Premium Books (premieböcker) of Swedish American Newspapers 1890-1915
This display features books and advertisements from three Swedish American weekly newspapers – the two rival Chicago newspapers, Hemlandet and Svenska Amerikanaren and the Minneapolis weekly Svenska Amerikanska Posten.
Major Swedish American weekly newspapers like Hemlandet and Svenska Amerikanaren engaged in what can be referred to as “premium wars” in the 1890s and the early years of the 20th Century.
Subscribers were rewarded with a book in Swedish for a year’s subscription to the newspaper. Sensational and competitive offers were touted usually in fancy advertisements throughout the year as each newspaper tried to win over readers with inventive marketing. Advertisements, some as large as a full page, barked promotions for yearly subscriptions and attempted to convince readers of not only the benefits but also the honor of being a subscriber.
The books were often pirated, having been printed previously by publishers in Sweden or the U.S. and simply reissued with a new title page by the newspapers (copyright laws were not yet defined as now). The hardbound books typically had colorful and highly embellished covers which made them attractive additions to home libraries. Swedish American businesses paid for advertisements in the inside front and back covers of the books, which either helped cover or completely covered the cost of publication.

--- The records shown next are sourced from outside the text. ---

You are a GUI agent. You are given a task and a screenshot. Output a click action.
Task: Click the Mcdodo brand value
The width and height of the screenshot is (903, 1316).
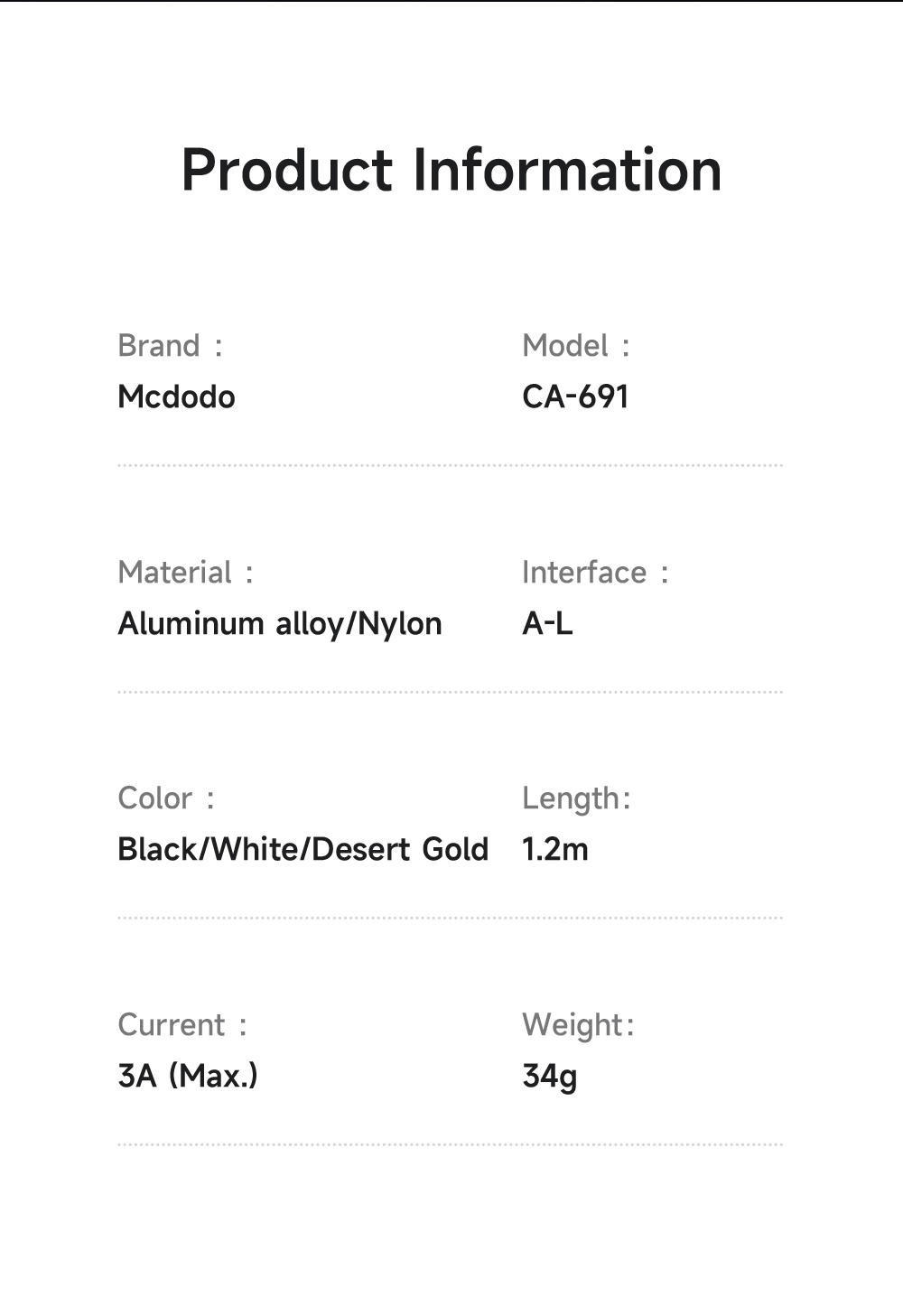coord(176,397)
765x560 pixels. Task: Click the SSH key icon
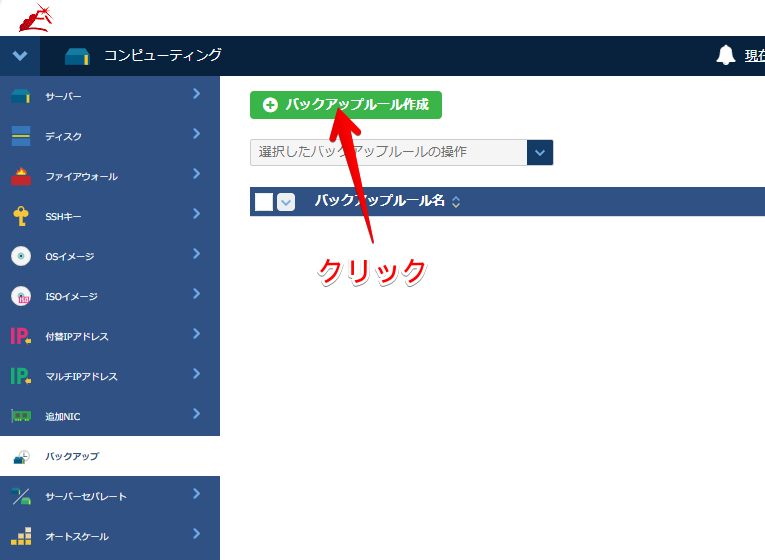click(21, 216)
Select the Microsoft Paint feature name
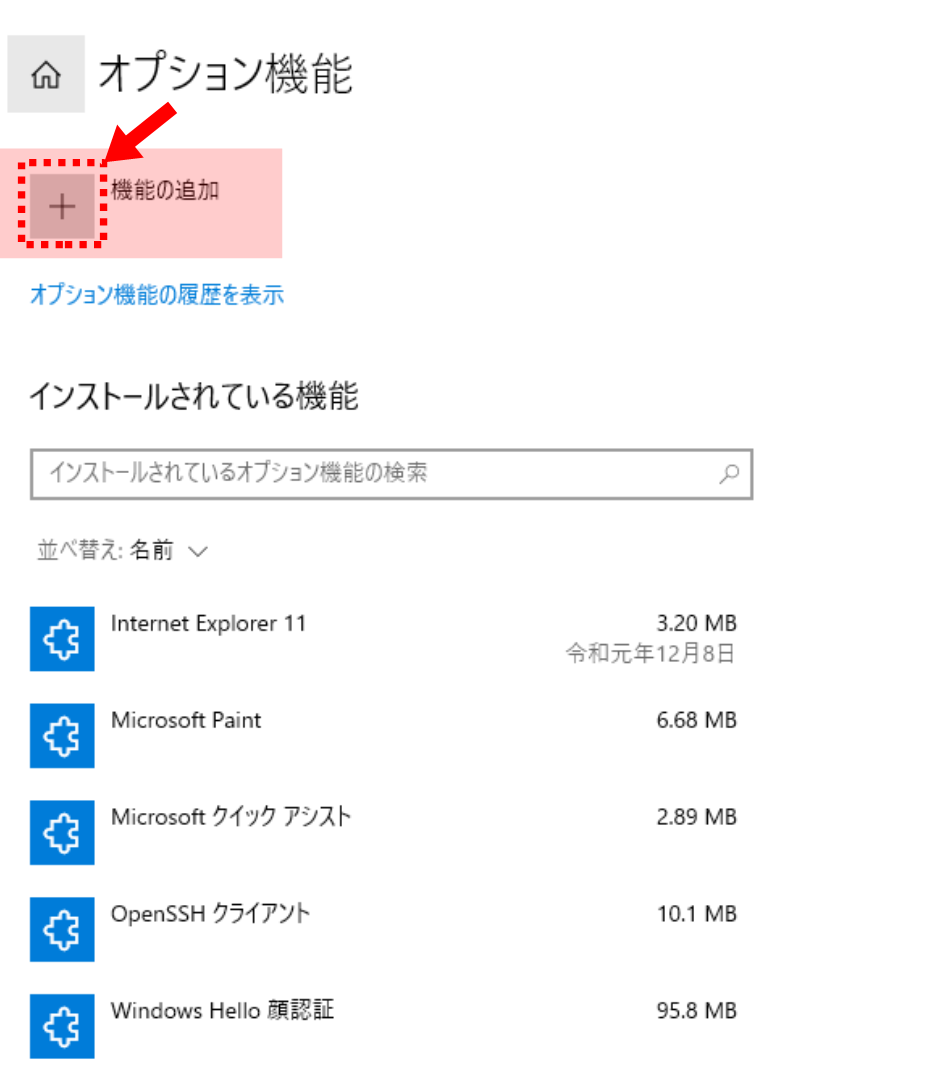 tap(186, 721)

Some interesting facts and figures
A yearly subscription to Svenska Amerikanaren in 1899 including a premium book cost $2.50. Yearly subscription without the premium book was $2.00.
Svenska Amerikanska Posten cost 3¢ an issue in 1893 and 5¢ an issue in 1896.
Svenska Amerikanska Posten in Minneapolis promised a free Swedish family bible to subscribers who hustled up ten new subscribers. The 1893 offer claims that the bible sold for $15 in bookstores.
Svenska Amerikanska Posten, claims to be largest and least expensive, $1 per year including premium as opposed to other Swedish weeklies which cost up to $2.25 a year. This verbose explanation of subscriber premium offers is probably the most complex of all the weeklies.
Hemlandet offered free premium books and other gifts including portraits – “a beautiful wall ornament in any home” -- of prominent Swedish Americans with a yearly subscription. A portrait of famed newspaperman J.A. Enander was offered as an optional premium in 1906 for a $2.00 subscription. An additional 25¢ paid for express delivery of the portrait!
Featured here are examples from the Swenson Center’s Immigration Collection. The topics of the books range from home reference books on health or language, to short fiction (adventure and humor), to histories of the United States and Sweden and even translations of popular American fiction. The books seemingly aimed to inform Swedish immigrants of their new country and keep connections with the old country.
Books On Display
(Click on images to see larger versions)
The 1899 premium competition between the Chicago newspapers featured works about the the Spanish-American war. Hemlandet published an oversized book of photographs from the war. Svenska Amerikanaren compiled a history and up to date account of the conflict, cleverly combined with beloved works from the old countries: Fänrik Ståls Sägner by Johan Ludvig Runeberg and Fritiofs Saga by Esaias Tegner.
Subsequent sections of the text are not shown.